But when she did arrive, he briefly forgot why he’d rung for her. It was just that it was such a pleasure to look at her, particularly after she’d clearly taken the stairs at a run and her cheeks were pink and her hair wasn’t anywhere near as tidy as she thought.

“Ah, good evening, Mrs. Fountain. I should like to say that it was very kind of you to inflict the willow bark tea upon me. Or rather, it was three parts kindness, one part desperation to make me something other than insufferable.”

Her eyes flew wide in alarm, but then he could see that she decided he was teasing.

“I’ll add ‘how to tame a prince’ to my heirloom recipes.”

“Splendid. You taught the girls at Miss Endicott’s Academy? A variety of subjects, I would imagine.”

“Yes.” She was clearly suddenly wary.

“And you enjoyed your position?”

“Yes.”

“Ah. My loquacious new housekeeper is suddenly taciturn. Why are you now a housekeeper, Mrs. Fountain, and not a teacher?”

She hesitated, then said, “I thought we conducted our interview on the day I was hired, Lord Lavay.”

“Mrs. Fountain, why don’t you have a seat and indulge my curiosity, if you will.”

He said it pleasantly, but it was the sort of tone that clearly brooked no argument.

She sat down in the chair as if she were mounting the steps to the guillotine.

He sat down opposite her. The firelight turned her fair skin a glowing amber, and her eyes were softer and shadowier.

“I said something out of turn,” she admitted softly.

“Shocking.”

That made her smile, and that was better.

He was a little concerned that if she’d said I committed a murder, he would have found a way to rationalize her current position. Perhaps merely keep her away from the meat cleavers, that sort of thing.

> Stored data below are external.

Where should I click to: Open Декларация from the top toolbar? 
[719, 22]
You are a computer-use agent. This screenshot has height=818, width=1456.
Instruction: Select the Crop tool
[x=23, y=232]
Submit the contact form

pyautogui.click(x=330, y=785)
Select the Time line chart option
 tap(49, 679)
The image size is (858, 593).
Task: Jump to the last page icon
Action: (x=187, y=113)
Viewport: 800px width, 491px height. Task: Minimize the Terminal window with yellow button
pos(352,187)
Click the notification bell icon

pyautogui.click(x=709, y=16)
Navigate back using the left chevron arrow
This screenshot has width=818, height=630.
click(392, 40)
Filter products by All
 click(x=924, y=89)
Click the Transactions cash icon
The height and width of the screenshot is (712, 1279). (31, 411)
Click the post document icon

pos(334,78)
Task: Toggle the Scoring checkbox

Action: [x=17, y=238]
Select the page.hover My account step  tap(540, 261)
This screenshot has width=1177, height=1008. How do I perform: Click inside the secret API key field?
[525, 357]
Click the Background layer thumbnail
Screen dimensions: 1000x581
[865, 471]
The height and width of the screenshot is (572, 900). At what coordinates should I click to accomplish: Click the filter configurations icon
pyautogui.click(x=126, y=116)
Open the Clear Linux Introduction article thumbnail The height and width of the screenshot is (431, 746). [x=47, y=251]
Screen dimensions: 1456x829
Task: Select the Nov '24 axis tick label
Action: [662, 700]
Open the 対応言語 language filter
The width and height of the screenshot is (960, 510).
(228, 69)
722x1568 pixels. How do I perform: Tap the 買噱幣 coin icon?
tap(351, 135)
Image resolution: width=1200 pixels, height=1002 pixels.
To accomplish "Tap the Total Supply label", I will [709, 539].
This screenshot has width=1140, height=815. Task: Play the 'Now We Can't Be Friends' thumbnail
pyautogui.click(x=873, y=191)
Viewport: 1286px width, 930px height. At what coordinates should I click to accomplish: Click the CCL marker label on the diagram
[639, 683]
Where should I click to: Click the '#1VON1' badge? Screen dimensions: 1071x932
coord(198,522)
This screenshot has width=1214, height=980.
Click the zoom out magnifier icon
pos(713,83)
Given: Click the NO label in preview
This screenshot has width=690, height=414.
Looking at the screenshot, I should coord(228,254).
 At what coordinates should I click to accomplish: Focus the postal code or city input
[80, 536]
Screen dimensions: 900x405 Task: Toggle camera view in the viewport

He shrugged with one shoulder. “In some places, such a thing is more welcome than others. One must choose one’s moment, of course, and one’s opponent. And do you see, I can shrug now with less pain. You have restored my vocabulary to me, Mrs. Fountain, with your willow bark tea and speaking out of turn.”

“I’m glad to hear it, sir.”

“And now I must ask you to rewrite the letter to my grandfather.”

She looked astonished again. “Was it unsatisfactory?”

He was amused at how doubtful she sounded. Clearly Mrs. Fountain was rarely found unsatisfactory.

“Someone wept upon it.”

It was stealthy. He’d deliberately ambushed her.

She froze.

And then she looked up at him with something like a plea in her eyes, as if she’d been caught in the act of a crime.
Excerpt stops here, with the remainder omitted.